The strategy employed in the mollusk shell construction, and in many other instances, takes advantage
of this normal cellular mechanism for regulating gene expression. The crucial step is to synthesize, in
vitro, a long dsRNA corresponding to the presumptive mRNA of a gene suspected to have a role in
biomineralization. Suzuki et al. (2009) used this approach. These researchers identified an acidic protein
named Pif from the nacre of the shell of the pearl oyster, Pinctada fucata, which binds to aragonite. They
employed the RNAi strategy to demonstrate that Pif did, indeed, play a crucial role in nacre construction.
In conjunction with immunolocalization of Pif and studies of aragonite formation, in vitro, they built a
strong case for the role of Pif in biomineralization. There are several steps required to carry out this type
of experiment; we can illustrate this by looking at the experimental protocols used by Suzuki et al.

3.2.1 Identify a protein of interest, and determine its amino acid sequence

If possible, determine the nucleotide sequence of the mRNA used for synthesis of the protein. The nacre
from the pearl oyster was decalcified with acetic acid, and the insoluble matrix was dissolved in the
detergent, sodium dodecyl sulfate, and a reducing agent (dithiothreitol), incubated with either calcite or
aragonite. The minerals were then washed with small amounts of water, and the eluants examined by
acrylamide gel electrophoresis. Almost all the proteins were eluted with water, but in the case of
aragonite, one band on the gel, comigrating near 80 kDa, was missing. This putative aragonite-binding
protein did not bind well to calcite and was used for subsequent investigation.
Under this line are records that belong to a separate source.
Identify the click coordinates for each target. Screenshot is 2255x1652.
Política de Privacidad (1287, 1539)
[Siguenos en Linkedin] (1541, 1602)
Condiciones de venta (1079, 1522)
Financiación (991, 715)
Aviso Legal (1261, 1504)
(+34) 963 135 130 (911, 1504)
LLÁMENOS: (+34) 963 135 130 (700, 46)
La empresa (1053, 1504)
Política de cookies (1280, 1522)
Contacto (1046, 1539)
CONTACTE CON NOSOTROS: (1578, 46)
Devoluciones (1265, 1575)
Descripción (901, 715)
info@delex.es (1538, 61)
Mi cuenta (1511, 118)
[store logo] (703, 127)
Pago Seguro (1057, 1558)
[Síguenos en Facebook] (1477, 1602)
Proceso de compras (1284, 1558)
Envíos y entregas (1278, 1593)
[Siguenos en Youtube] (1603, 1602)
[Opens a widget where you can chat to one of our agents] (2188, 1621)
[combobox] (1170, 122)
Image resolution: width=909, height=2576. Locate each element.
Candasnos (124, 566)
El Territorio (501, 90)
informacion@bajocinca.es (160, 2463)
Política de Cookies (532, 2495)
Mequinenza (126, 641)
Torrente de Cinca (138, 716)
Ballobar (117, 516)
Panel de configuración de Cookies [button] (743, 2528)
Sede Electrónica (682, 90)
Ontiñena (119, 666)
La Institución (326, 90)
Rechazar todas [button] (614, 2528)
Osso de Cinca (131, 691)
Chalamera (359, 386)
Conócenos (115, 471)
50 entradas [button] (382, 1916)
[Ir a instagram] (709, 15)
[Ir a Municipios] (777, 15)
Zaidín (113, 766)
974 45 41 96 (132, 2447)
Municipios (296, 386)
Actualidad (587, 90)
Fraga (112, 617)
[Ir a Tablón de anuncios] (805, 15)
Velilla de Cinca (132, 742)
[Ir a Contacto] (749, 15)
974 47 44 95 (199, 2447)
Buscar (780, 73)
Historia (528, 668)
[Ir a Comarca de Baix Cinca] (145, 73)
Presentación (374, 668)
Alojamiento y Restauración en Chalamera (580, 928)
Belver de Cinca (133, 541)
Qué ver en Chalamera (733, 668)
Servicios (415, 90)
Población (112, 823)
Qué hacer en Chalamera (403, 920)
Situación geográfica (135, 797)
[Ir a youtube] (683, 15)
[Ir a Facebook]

3.2.2 Synthesize, in vitro, a long dsRNA molecule corresponding to the mRNA of interest

The next steps used are conventional molecular biology. The 80 kD band was excised from the gel, the
protein eluted, and some amino acid sequence obtained by sequencing fragments of the protein. These
amino acid sequences are then used to design PCR primers (Apte & Daniel, 2009; Telenius, Carter, Bebb,
Ponder, & Tunnacliffe, 1992). Since, in this case, the gene had not been cloned and the exact nucleotide
sequence encoding it was not known, it was necessary to use degenerate primers, that is, all four bases
are employed for the different codons of each amino acid. PCR was employed to isolate a cDNA from
RNA extracted from the mantle. By careful control of annealing conditions during PCR cycles and by
sequential use of nested primers, a cDNA representing the Pif protein was obtained from the mantle
mRNA. A full-length cDNA was obtained by the RACE PCR strategy (Frohman, 1990).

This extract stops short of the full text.